3. Le Cercle de lumière
22 juin – 1730 mots
Observez les mondes qui vous entourent. Plongez la main dans le terreau de leurs mythes ancestraux.
Les pseudo-humains peuplent leurs légendes de variations d'eux-mêmes : colorés, plus grands, plus petits, à écailles, à six doigts, ces cousins fantasmés sont des types. Les paramètres de l'hybridation déterminent leur caractère, leurs relations vis-à-vis des créateurs du mythe, leurs objectifs et leur manière d'agir.
Observez que parmi toutes ces inventions se trouvent deux motifs récurrents, plus forts que les autres. Deux motifs qui, depuis deux mille ans, naviguent dans les sphères de l'imaginaire, où ils tiennent des rôles versatiles et souvent prépondérants.
De même que le dragon est une figure emblématique des légendes, dont nous étudions les variations de représentation, et non la présence ou l'absence.
Les humains dotés de cornes et les humains dotés d'ailes ; tantôt les anges, tantôt les démons.
Caelus
Livenn émergea d'une absence.

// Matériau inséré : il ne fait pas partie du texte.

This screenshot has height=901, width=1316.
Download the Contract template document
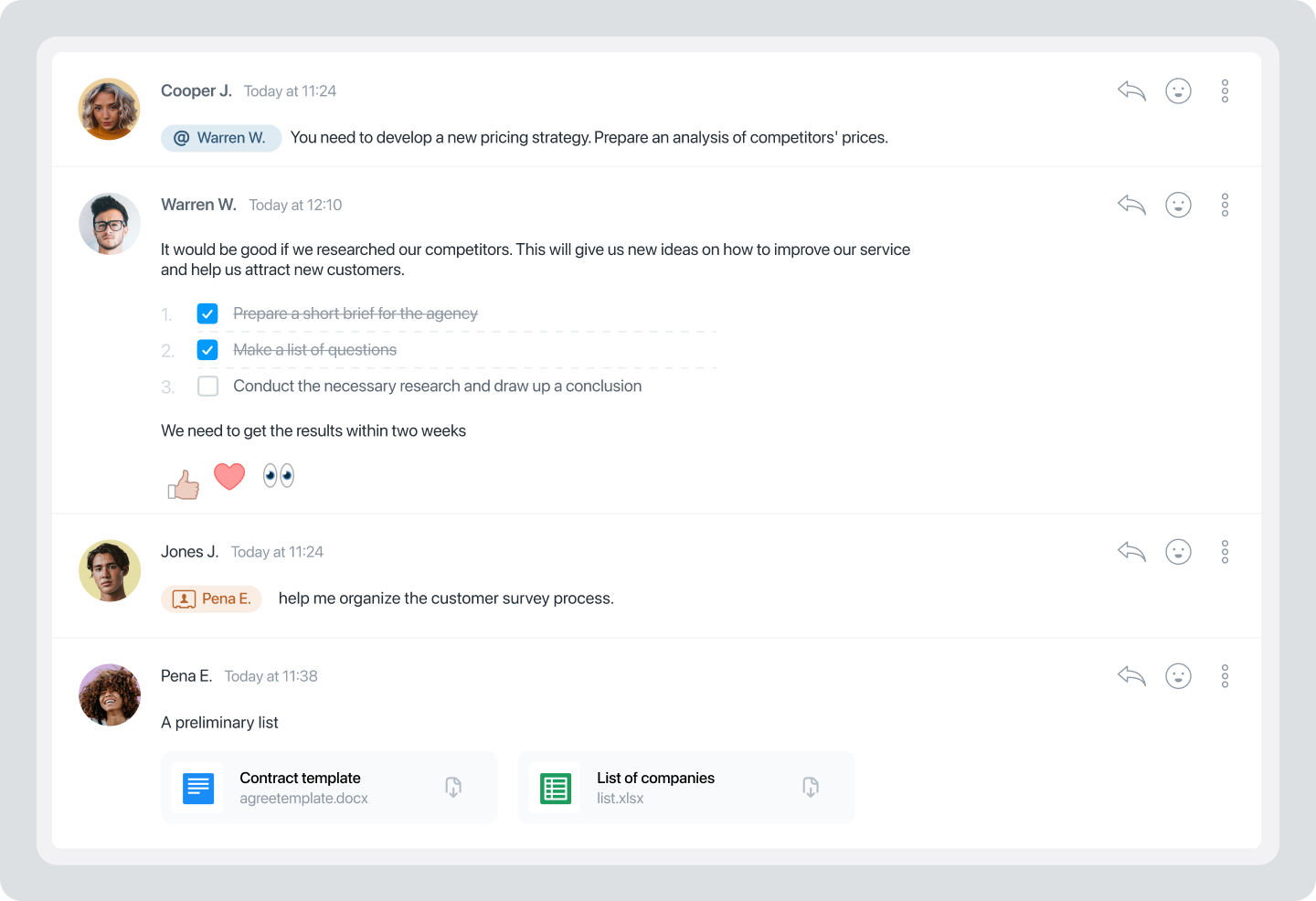pos(453,787)
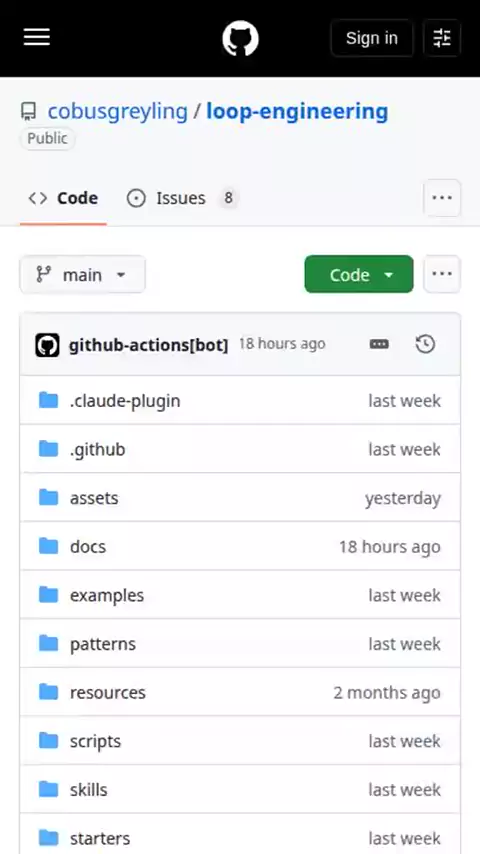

Elle constata que la nuit était tombée sur Sol Finis. Le temps des fantômes qui, selon la légende, surgiraient de la terre et emporteraient avec eux les morts de la journée, les derniers déçus des dieux.
Sa peau brûlait encore, comme un écho de la lumière intransigeante qui avait irradié les plaines de la Bordure ; mais elle avait l'impression que la présence de la solaine aveugle amoindrissait sa douleur. Comme si elle partageait son fardeau.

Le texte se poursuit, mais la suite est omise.